Investigation of Interacting Mechanism between Film Cooling and Internal Cooling Structures of Turbine Blade

This paper presents three-dimensional numerical simulations with the established realizable k-epsilon model to clarify the underlying and interacting mechanisms between the film cooling and the internal cooling. On the one hand, the effects of three different internal cooling channels, i.e., smooth channel, continuous ribbed channel, and truncated ribbed channel, on the film cooling effectiveness and the discharge coefficients are investigated. On the other hand, the influences of three different film cooling holes, i.e., cylindrical hole, two elliptical holes and two circular-to-elliptical holes, on the heat transfer performances and pressure loss of the internal cooling channel are revealed. Especially, the suction effects of the film cooling holes are analyzed through setting up baselines with only internal cooling channels.
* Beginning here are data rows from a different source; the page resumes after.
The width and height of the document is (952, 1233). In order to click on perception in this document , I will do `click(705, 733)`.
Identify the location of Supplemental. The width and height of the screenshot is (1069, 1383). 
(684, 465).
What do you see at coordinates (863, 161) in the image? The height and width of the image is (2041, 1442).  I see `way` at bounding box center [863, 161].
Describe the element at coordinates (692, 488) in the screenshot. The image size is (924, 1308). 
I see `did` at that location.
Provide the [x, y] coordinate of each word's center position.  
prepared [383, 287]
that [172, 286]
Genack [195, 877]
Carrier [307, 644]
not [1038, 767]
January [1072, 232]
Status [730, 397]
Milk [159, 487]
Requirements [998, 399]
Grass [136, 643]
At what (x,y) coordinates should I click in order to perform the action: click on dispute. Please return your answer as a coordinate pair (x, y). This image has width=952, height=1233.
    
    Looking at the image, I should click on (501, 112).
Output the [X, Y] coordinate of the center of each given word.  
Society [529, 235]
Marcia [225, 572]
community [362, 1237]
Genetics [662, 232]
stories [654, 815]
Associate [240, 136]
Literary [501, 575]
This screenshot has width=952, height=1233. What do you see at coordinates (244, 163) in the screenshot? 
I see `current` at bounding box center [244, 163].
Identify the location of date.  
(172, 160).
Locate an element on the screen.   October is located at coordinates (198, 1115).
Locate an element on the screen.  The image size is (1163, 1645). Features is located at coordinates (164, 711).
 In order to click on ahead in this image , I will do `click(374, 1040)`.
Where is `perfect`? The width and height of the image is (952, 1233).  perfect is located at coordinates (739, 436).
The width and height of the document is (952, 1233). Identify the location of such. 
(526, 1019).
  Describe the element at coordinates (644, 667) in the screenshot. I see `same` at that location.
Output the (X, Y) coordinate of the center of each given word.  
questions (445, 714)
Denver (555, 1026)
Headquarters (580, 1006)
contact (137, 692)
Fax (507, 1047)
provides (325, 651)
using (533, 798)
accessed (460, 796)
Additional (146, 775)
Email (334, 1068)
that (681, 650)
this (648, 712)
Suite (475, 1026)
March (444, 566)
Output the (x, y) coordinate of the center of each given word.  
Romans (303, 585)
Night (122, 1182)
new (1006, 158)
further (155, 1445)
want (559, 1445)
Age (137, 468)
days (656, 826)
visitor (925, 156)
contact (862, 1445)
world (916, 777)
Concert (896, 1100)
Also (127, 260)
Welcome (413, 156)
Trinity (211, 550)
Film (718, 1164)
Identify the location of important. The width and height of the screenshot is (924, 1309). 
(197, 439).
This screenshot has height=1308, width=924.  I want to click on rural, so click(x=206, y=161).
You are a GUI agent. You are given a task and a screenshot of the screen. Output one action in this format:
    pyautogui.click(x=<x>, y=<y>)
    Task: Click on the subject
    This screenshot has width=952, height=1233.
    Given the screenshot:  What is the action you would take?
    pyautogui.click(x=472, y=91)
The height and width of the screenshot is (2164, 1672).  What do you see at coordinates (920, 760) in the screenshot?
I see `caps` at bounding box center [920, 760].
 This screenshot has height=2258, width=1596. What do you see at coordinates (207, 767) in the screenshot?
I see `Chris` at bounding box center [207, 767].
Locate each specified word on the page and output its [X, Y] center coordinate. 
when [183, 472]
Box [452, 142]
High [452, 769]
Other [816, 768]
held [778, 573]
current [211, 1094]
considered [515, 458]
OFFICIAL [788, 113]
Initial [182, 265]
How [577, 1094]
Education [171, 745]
Results show that the placement of ribs in the internal channel has different influences on the film cooling effectiveness with respect to different hole shapes depending on the blowing ratio. The discharge coefficient of the film hole can be improved by introducing ribs to the internal channel. Suction of film hole is helpful for enhancing the heat transfer performance and reducing the pressure loss of the internal channel. Besides, ribs instead of the suction effect of film hole play a major role to enhance the heat transfer performance in the internal cooling channel.